In response to Google’s announcement that it is purchasing 48 megawatts of wind power for its data centre in Oklahoma, Greenpeace International Senior IT Analyst Gary Cook released the following statement:
Google’s announcement today shows what the most forward-thinking, successful companies can accomplish when they are serious about powering their operations with clean energy. Google faced a local grid mix of over 50% coal power for its Oklahoma data center. But as a major electricity customer in the state, Google worked with its local utility to secure a new supply of renewable wind energy.
As Google powers more of its data center fleet with clean energy, it sends a signal to other IT companies and electric utilities around the world that renewable energy is not only possible, but is simply smart business in the 21st century economy.

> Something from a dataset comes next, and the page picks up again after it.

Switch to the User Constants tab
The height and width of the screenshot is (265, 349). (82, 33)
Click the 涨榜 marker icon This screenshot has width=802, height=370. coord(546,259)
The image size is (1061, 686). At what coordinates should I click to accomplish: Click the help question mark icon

As highlighted in this week’s New York Times series “The Cloud Factories” (1), the energy demand of our online world has real-world impacts, but Google has shown that those impacts can be positive, not negative, if they bring us more clean energy.

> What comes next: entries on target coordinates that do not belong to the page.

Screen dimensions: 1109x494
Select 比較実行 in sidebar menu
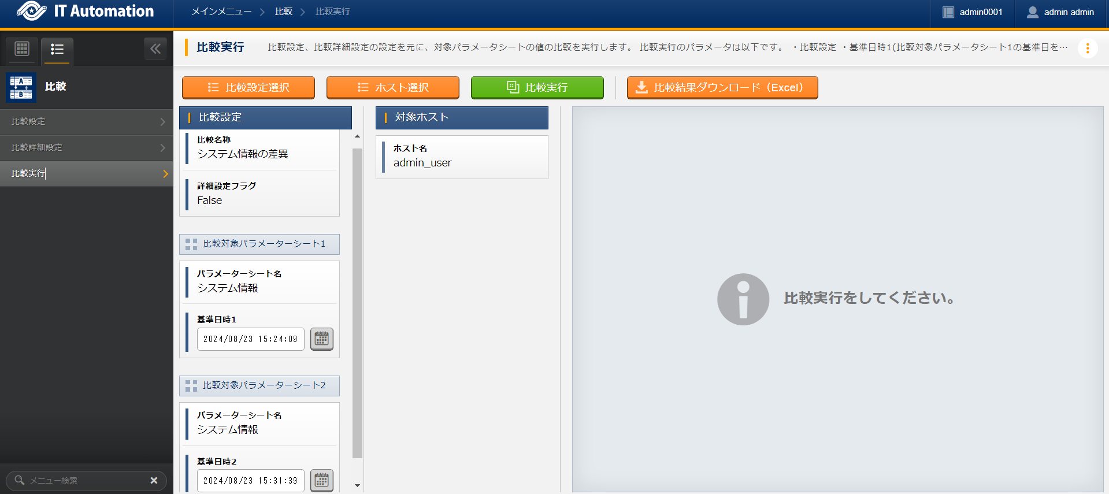click(x=87, y=174)
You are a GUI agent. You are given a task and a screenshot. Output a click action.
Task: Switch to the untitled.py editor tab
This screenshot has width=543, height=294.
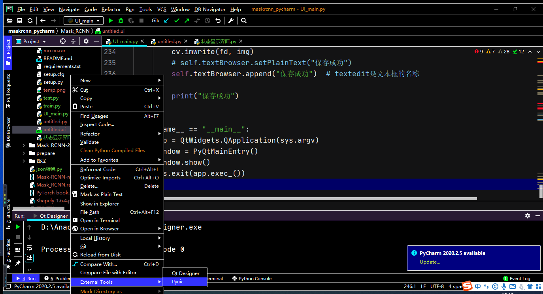pyautogui.click(x=169, y=41)
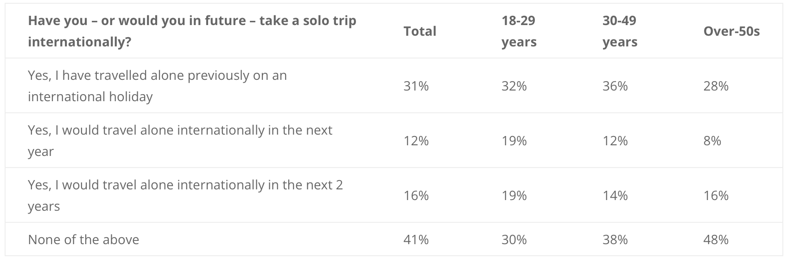Select the 'travelled alone previously' row label
Screen dimensions: 787x259
tap(157, 86)
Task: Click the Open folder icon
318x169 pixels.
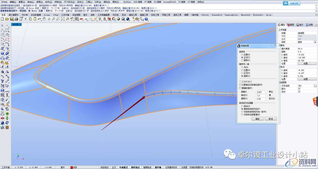Action: [x=7, y=19]
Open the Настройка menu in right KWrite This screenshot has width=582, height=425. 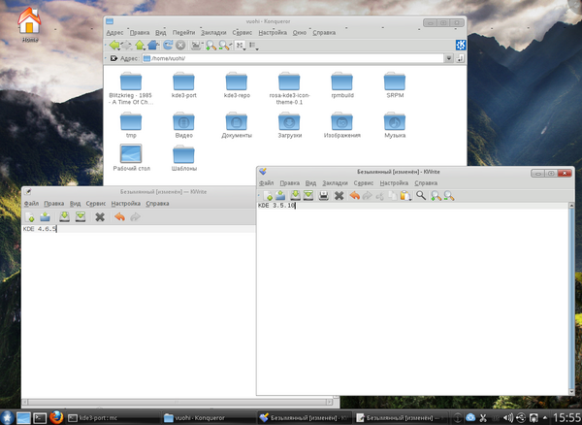pos(394,182)
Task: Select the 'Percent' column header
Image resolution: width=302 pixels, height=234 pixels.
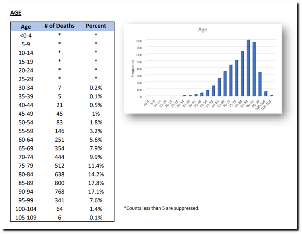Action: coord(96,26)
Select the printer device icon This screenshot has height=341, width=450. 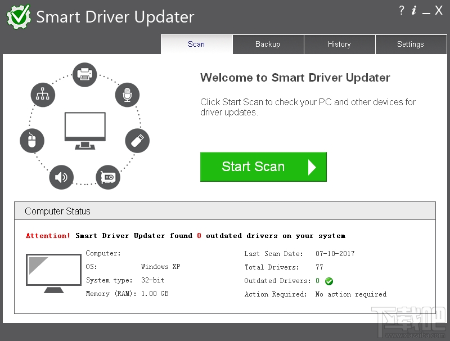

Google’s announcement also further sharpens the choice that people and businesses have when deciding what search, mail and cloud platforms to use. While both Google and Microsoft have committed to being “carbon neutral,” unlike Google, Microsoft has yet to significantly invest in clean energy. Microsoft has instead continue to build data centres attached to dirty sources of electricity and sought to mask its dirty energy supply with carbon offsets and renewable energy credits. If Microsoft wants environmentally-minded customers to choose Bing, Outlook and its Microsoft Office cloud, it needs to follow Google’s lead and invest in renewable energy.